BANJARBARU — Badan Penanggulangan Bencana Daerah (BPBD) Kalimantan Selatan (Kalsel) melaporkan luas kebakaran hutan dan lahan (karhutla) mencapai 12.339,74 hektare. Angka itu terhitung dari total 2.332 kejadian hingga 1 September 2026.
Pemantauan Harian dan Prioritas Ring Satu
Kepala BPBD Kalsel, Ronny Eka Saputra, menyatakan pemantauan perkembangan karhutla dan titik panas dilakukan setiap hari. Langkah ini menjadi dasar penanganan di lapangan, khususnya di wilayah prioritas ring satu bandar udara.
Sebaran Kejadian per Wilayah
Kota Banjarbaru mencatat 474 kejadian dengan luas lahan terdampak 1.831,80 hektare. Angka tersebut menjadikannya wilayah dengan frekuensi karhutla tertinggi di Kalsel.

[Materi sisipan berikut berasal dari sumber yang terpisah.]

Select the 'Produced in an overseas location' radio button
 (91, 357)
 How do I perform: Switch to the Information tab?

Kabupaten Banjar membukukan 441 kejadian dengan luas terdampak 2.737,51 hektare. Catatan ini menjadi luasan kebakaran terbesar dibandingkan kabupaten/kota lain.
Kabupaten Tanah Laut mencatat 359 kejadian seluas 2.072,35 hektare. Hulu Sungai Selatan melaporkan 324 kejadian dengan luas 2.203,97 hektare. Tapin mencatat 183 kejadian yang menghanguskan 1.244,68 hektare.

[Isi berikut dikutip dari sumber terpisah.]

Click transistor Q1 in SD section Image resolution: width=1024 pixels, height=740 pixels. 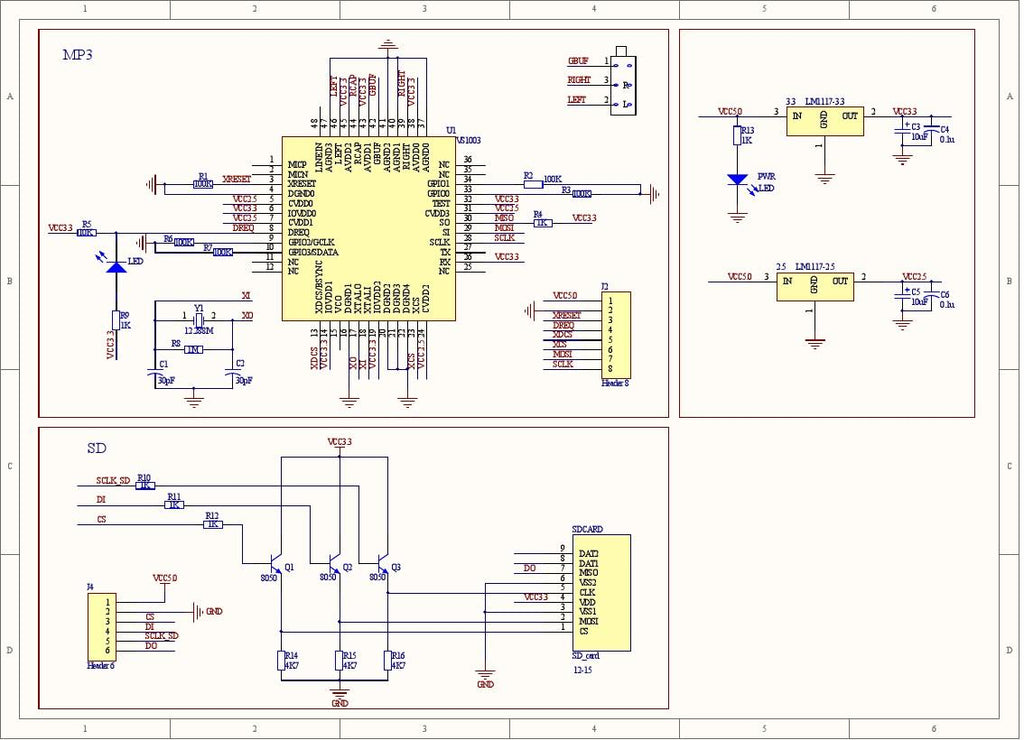pos(279,562)
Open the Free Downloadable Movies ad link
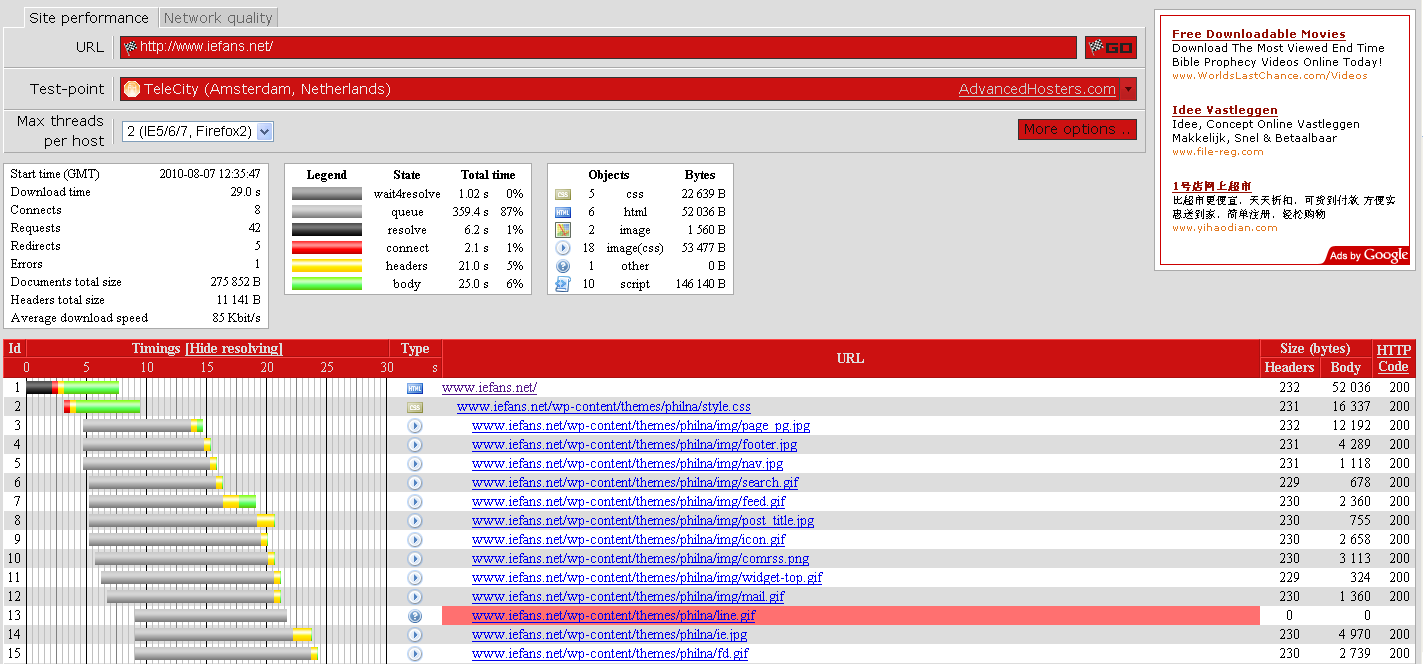Screen dimensions: 1423x664 coord(1258,34)
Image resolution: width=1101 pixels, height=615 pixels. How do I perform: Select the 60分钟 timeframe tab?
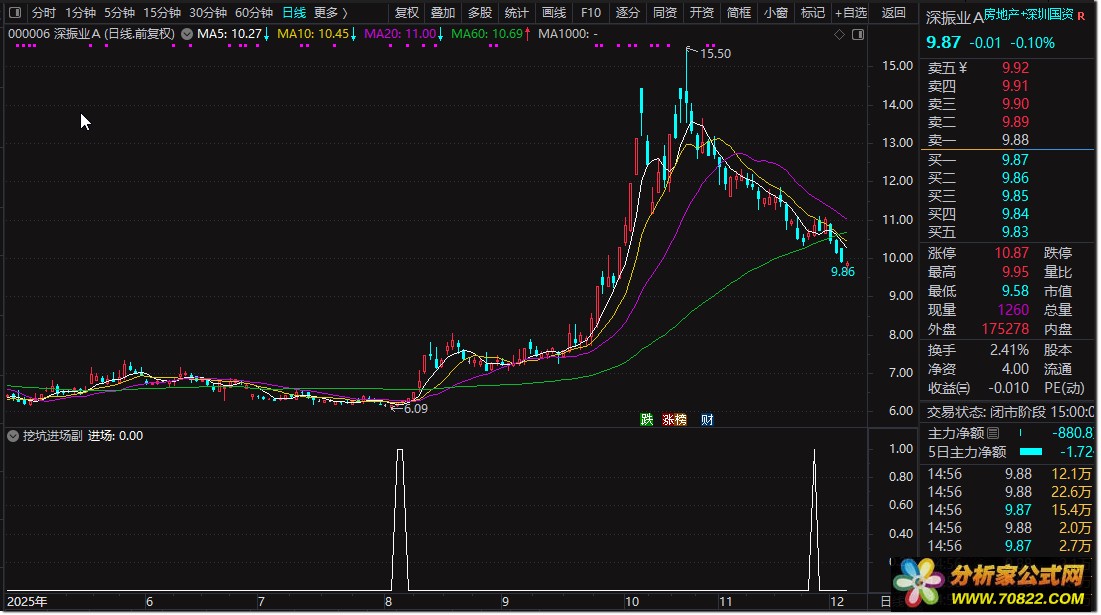coord(253,13)
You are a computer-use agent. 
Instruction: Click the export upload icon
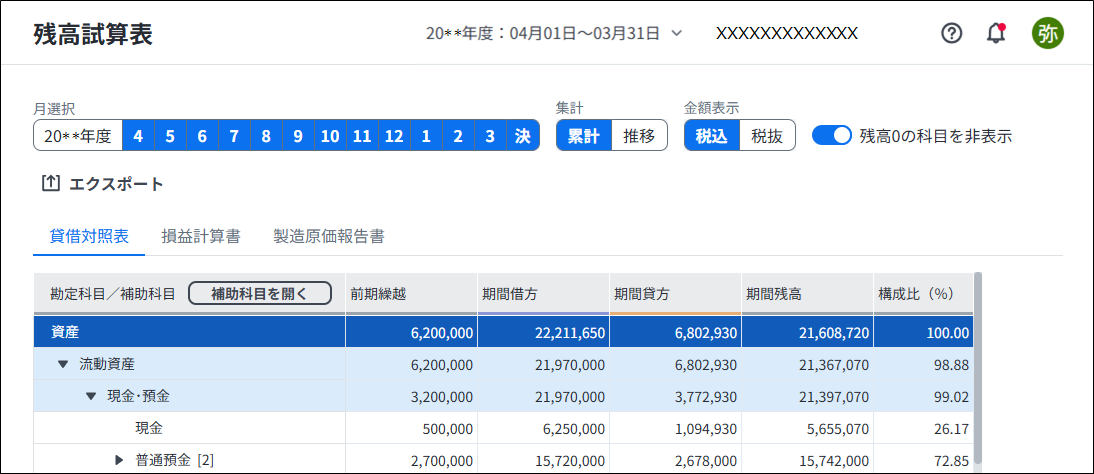[x=51, y=184]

Barito Kuala mencatat 168 kejadian seluas 971,70 hektare. Hulu Sungai Utara melaporkan 98 kejadian dengan luas terdampak 532,85 hektare. Tanah Bumbu mencatat 69 kejadian seluas 197,60 hektare, disusul Balangan dengan 66 kejadian dan luas 196,51 hektare.
Hulu Sungai Tengah melaporkan 58 kejadian seluas 156,11 hektare. Kotabaru menutup catatan dengan 48 kejadian yang menghanguskan 58,07 hektare lahan.
Upaya Mitigasi Berkelanjutan
BPBD Kalsel memastikan mitigasi karhutla terus berjalan hingga kondisi lahan dinyatakan aman. Data sebaran titik panas menjadi acuan utama dalam mobilisasi tim pemadam ke lokasi prioritas.